EXERCISE GOAL:
Word for word, copy the lines beginning at the one with "Where should I" and ending at the last line below; pictures stay out.
▼
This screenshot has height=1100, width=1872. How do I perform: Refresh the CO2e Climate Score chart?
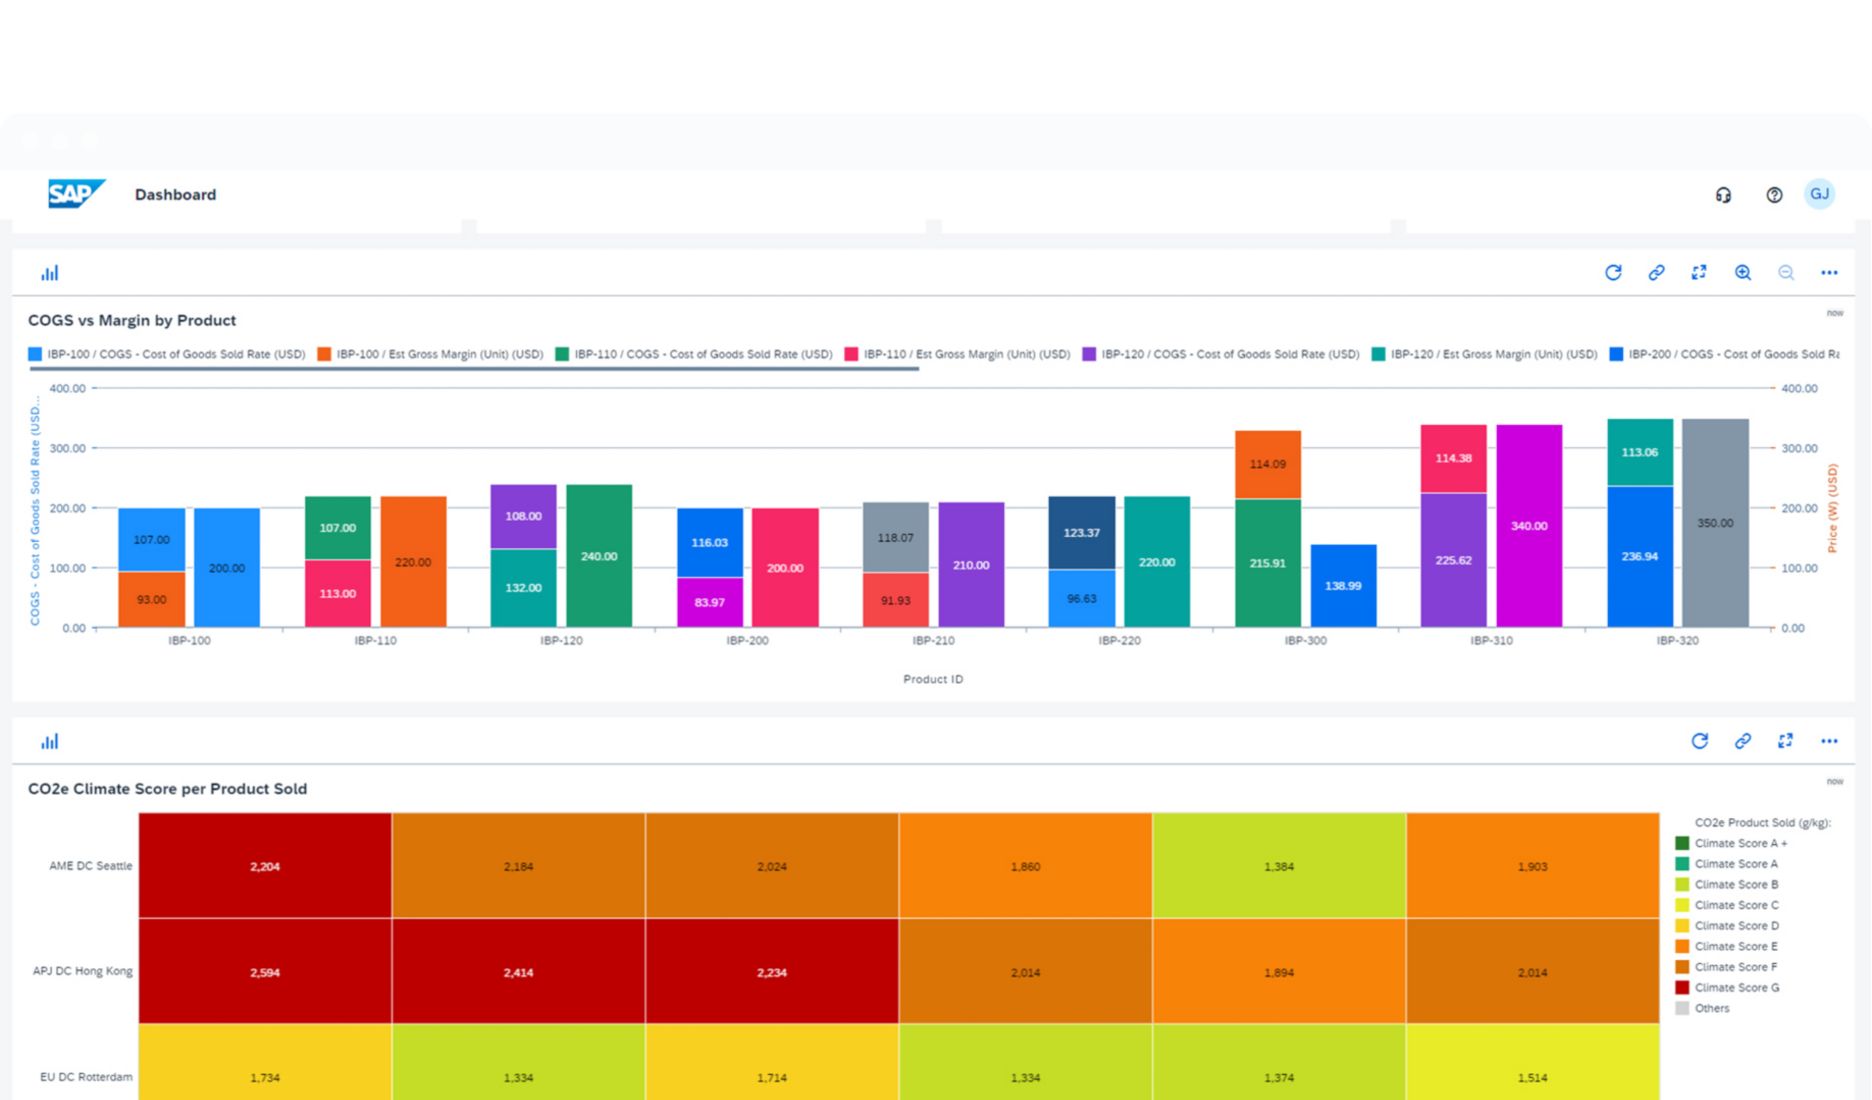1699,741
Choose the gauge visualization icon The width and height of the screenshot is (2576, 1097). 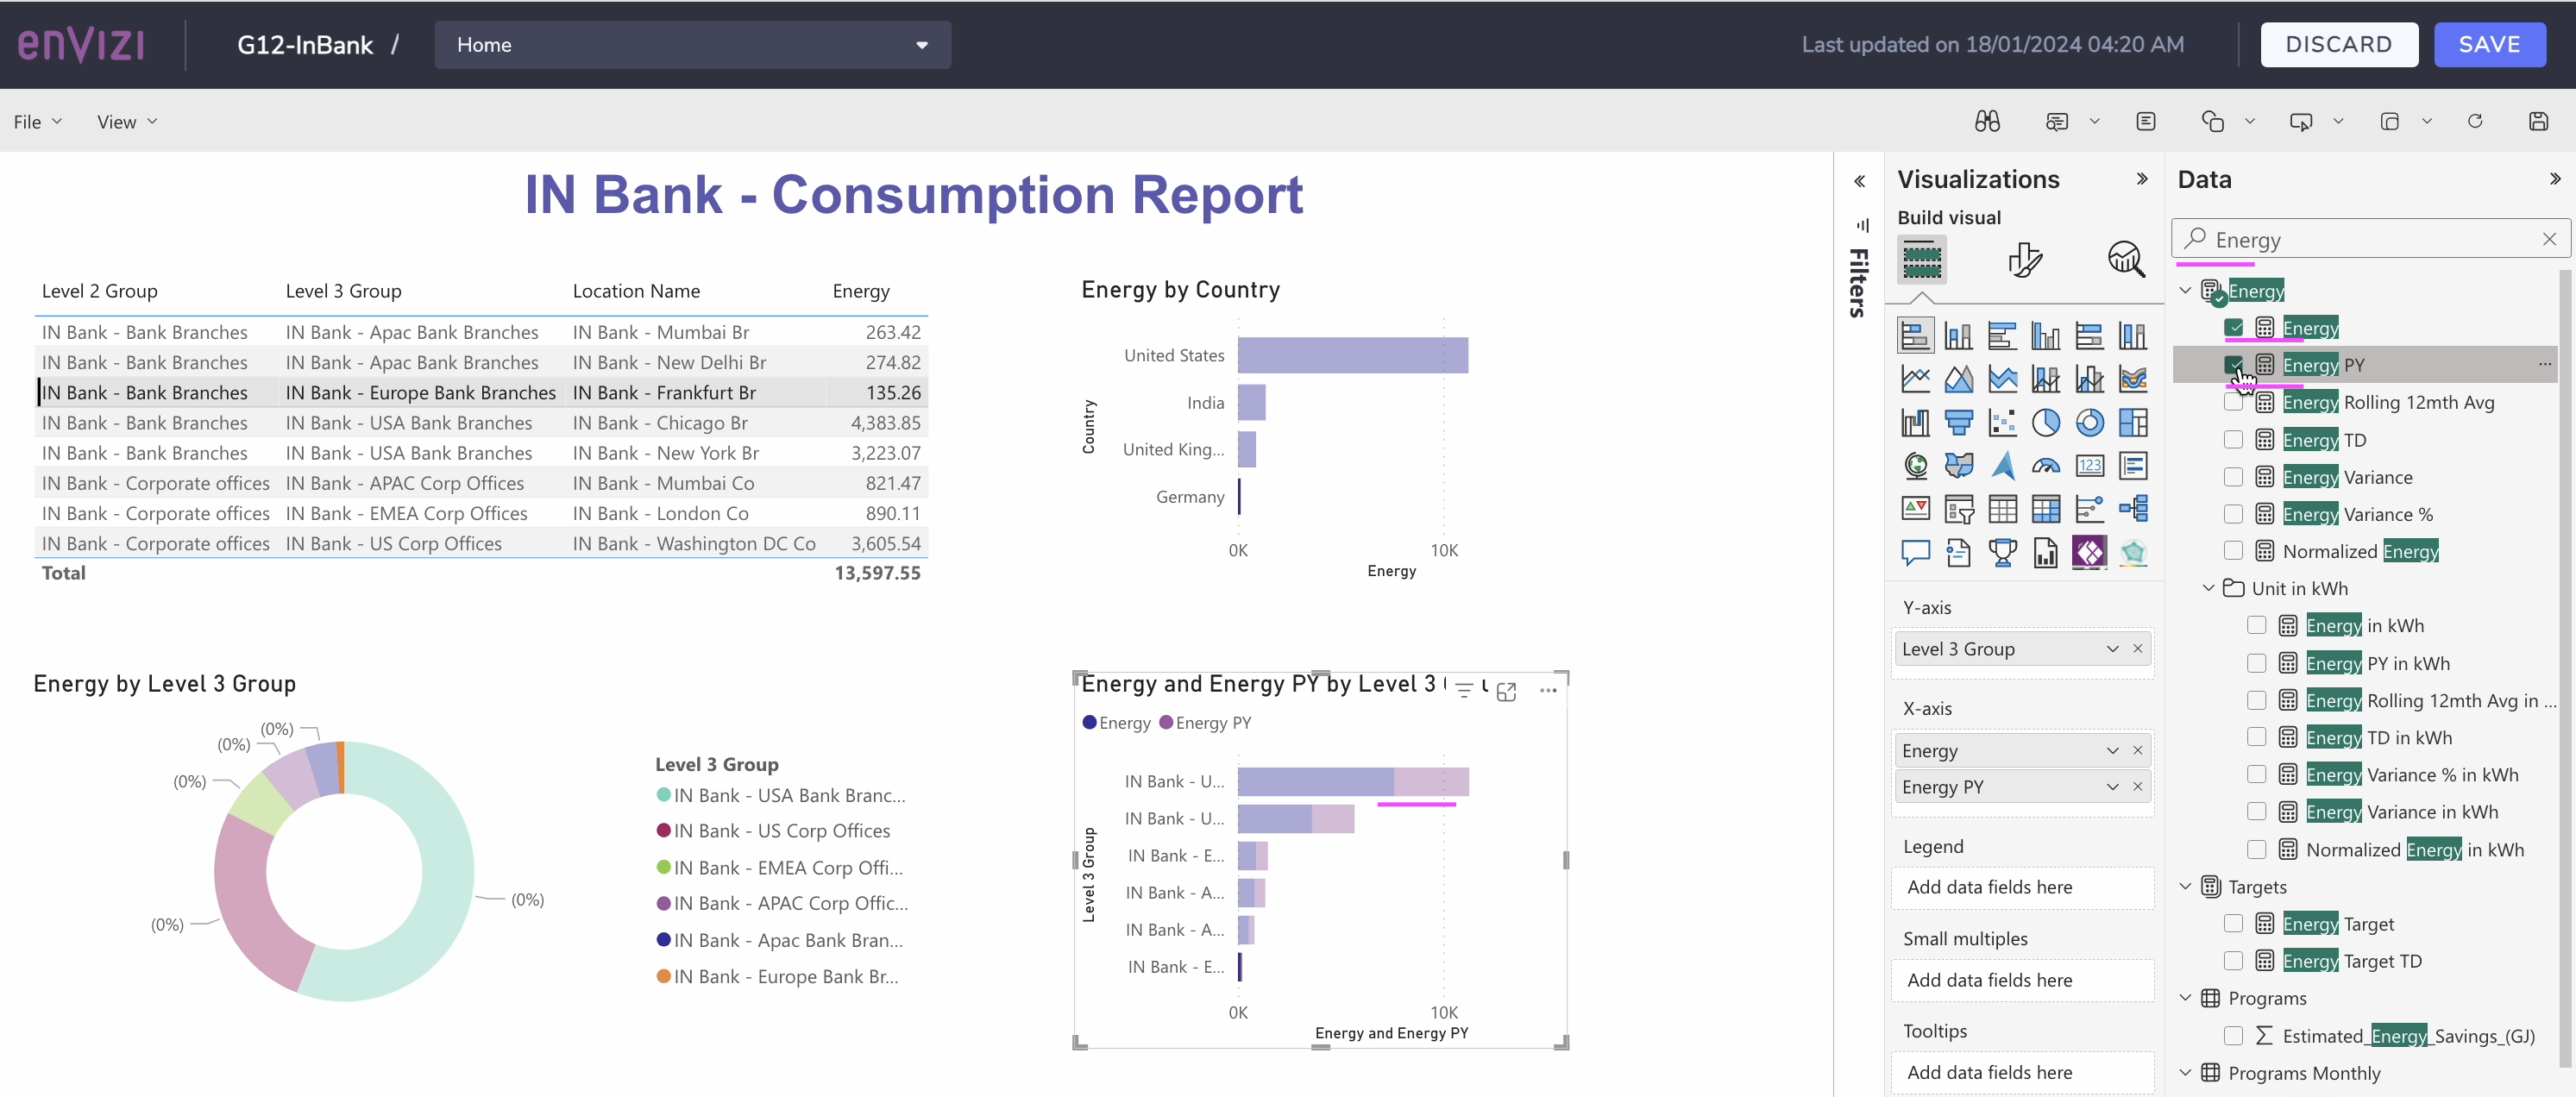tap(2046, 466)
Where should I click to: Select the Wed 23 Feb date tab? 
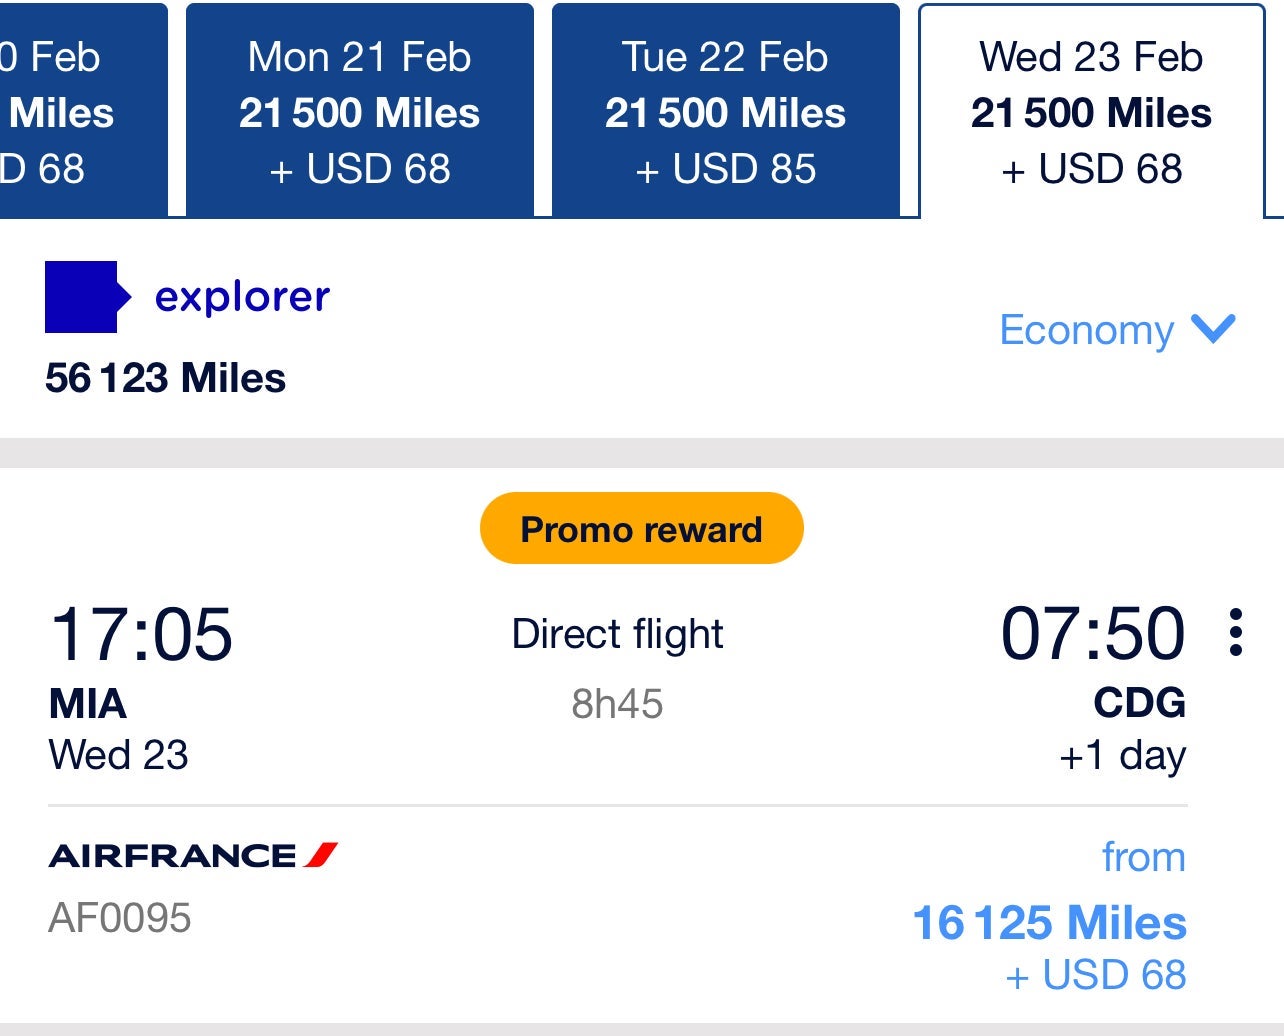coord(1090,110)
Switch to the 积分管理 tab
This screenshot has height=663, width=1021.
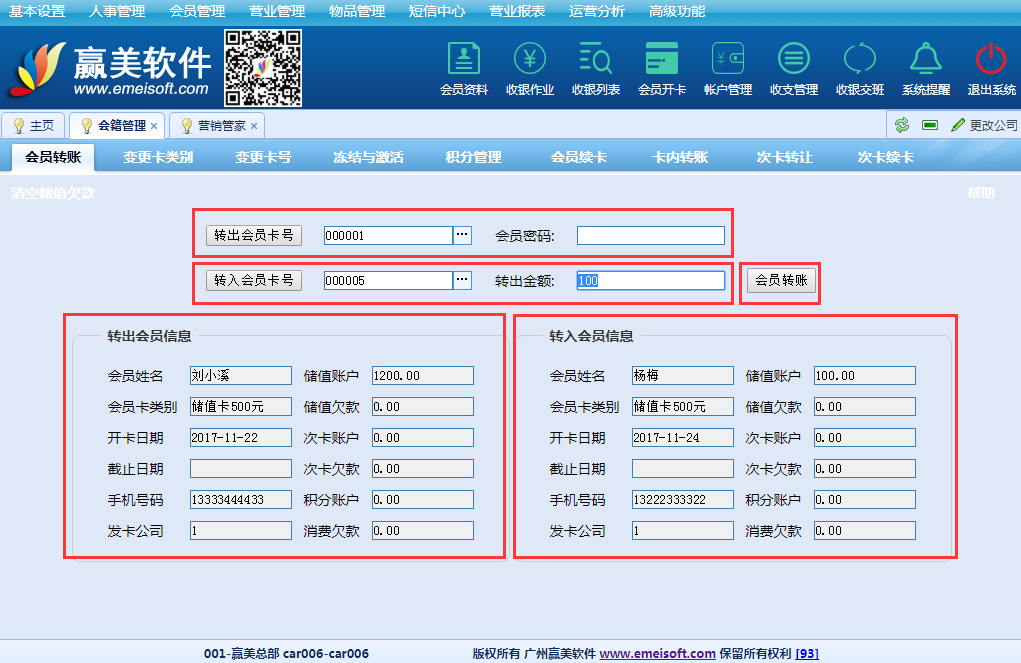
▲
WRITTEN REPLY:
Where should I click to: Select the Wed 23 Feb date tab? 
coord(1090,110)
Switch to the 积分管理 tab
This screenshot has height=663, width=1021.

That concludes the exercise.